PAGE EXCERPT
The Sultanate has 36 insurance brokerage firms and 22 insurance companies, which are a mix of locally incorporated firms and foreign firms. Of the five largest players, four are listed companies and hold a sizable share of the market. Oman’s insurance sector is adequately capitalised with a capital-to-asset ratio of over 30 per cent. National companies represent the largest portion of the insurance market in the Sultanate. The largest is National Life and General Insurance Company with RO52 million share in direct insurance premium at 21 per cent followed by Dhofar Insurance at 16 per cent, Oman United Insurance at 9 per cent and Al Ahlia Insurance at 8 per cent. An important development, which will have far-reaching results, in recent years, was the amendment to the insurance law. The regulator has raised minimum capital of insurance firms to RO10million (from RO5 million) and asked closely-held national insurance firms to list shares on the Muscat Securities Market within three years. The existing companies have been given a grace period of three years to raise their minimum capital to the new level. Strengthening capital base of insurance firms will make these institutions big enough to underwrite more risks and retain the business within the country, like its peers in other Gulf countries. In fact, the domestic players can get better underwriting capacity, which will enable retaining the business within the country.

Collected data:
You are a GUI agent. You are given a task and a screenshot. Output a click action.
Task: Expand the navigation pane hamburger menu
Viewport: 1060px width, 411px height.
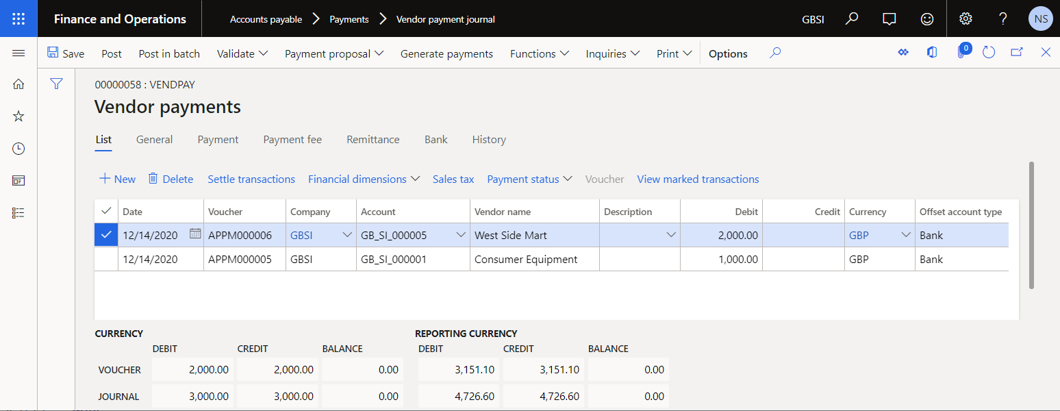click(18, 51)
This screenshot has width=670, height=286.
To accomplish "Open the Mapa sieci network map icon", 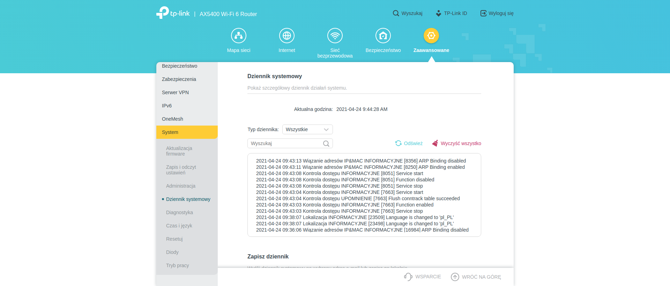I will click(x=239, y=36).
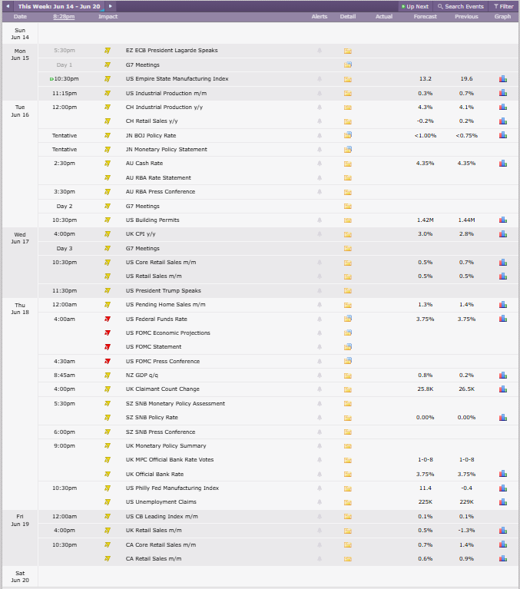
...
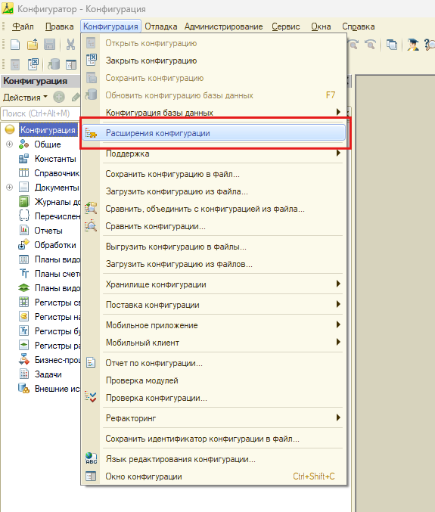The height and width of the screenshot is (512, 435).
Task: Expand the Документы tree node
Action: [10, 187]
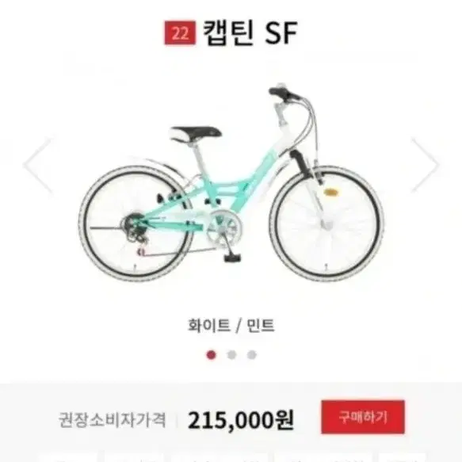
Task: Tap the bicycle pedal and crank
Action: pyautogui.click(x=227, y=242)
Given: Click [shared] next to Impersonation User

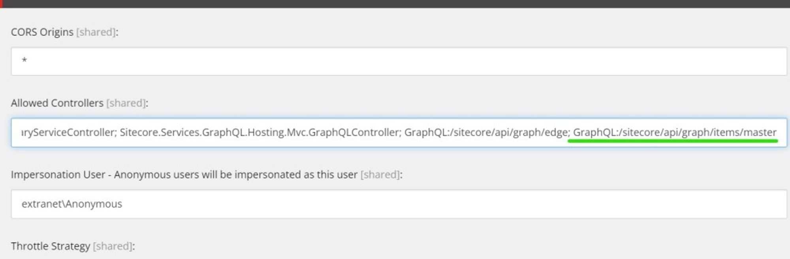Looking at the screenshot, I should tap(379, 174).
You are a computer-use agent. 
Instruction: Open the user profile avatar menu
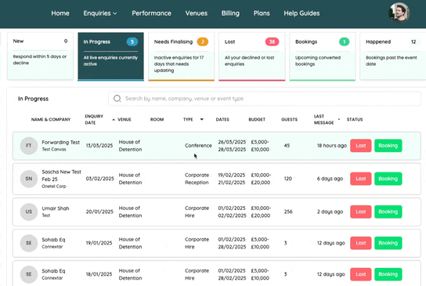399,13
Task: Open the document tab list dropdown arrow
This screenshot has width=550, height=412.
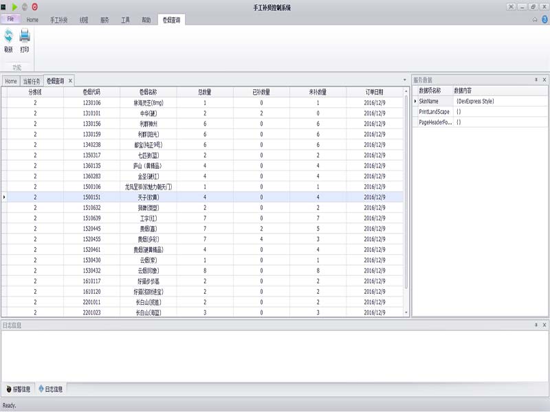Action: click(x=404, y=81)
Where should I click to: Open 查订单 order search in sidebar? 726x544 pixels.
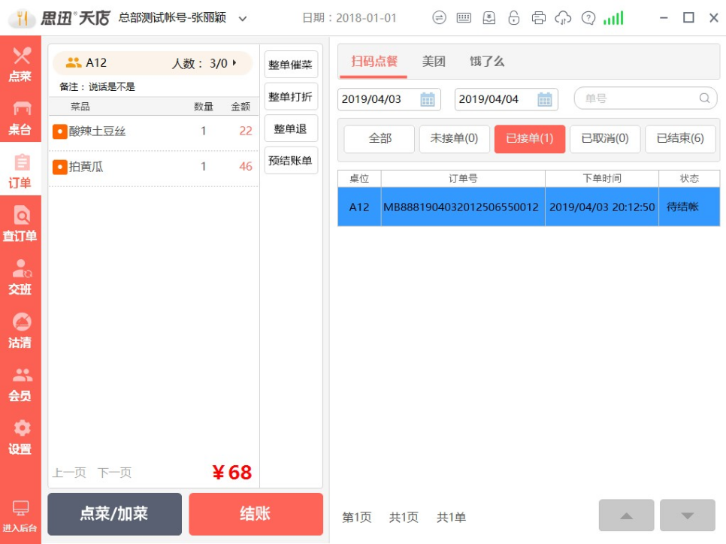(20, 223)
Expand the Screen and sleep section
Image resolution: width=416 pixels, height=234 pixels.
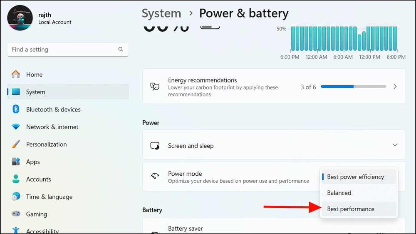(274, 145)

TASK BRIEF
Duplicate the full text on Oman's insurance sector word for word.

ANSWER SPACE
The Sultanate has 36 insurance brokerage firms and 22 insurance companies, which are a mix of locally incorporated firms and foreign firms. Of the five largest players, four are listed companies and hold a sizable share of the market. Oman’s insurance sector is adequately capitalised with a capital-to-asset ratio of over 30 per cent. National companies represent the largest portion of the insurance market in the Sultanate. The largest is National Life and General Insurance Company with RO52 million share in direct insurance premium at 21 per cent followed by Dhofar Insurance at 16 per cent, Oman United Insurance at 9 per cent and Al Ahlia Insurance at 8 per cent. An important development, which will have far-reaching results, in recent years, was the amendment to the insurance law. The regulator has raised minimum capital of insurance firms to RO10million (from RO5 million) and asked closely-held national insurance firms to list shares on the Muscat Securities Market within three years. The existing companies have been given a grace period of three years to raise their minimum capital to the new level. Strengthening capital base of insurance firms will make these institutions big enough to underwrite more risks and retain the business within the country, like its peers in other Gulf countries. In fact, the domestic players can get better underwriting capacity, which will enable retaining the business within the country.